§ **Directive**
Could you give back every line of the listing below without changing anything?

§ **Task input**
#####

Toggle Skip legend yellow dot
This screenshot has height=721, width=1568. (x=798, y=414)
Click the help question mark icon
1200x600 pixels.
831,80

#####

§ **Response to this exercise**
Toggle Skip legend yellow dot
This screenshot has height=721, width=1568. (x=798, y=414)
Click the help question mark icon
1200x600 pixels.
831,80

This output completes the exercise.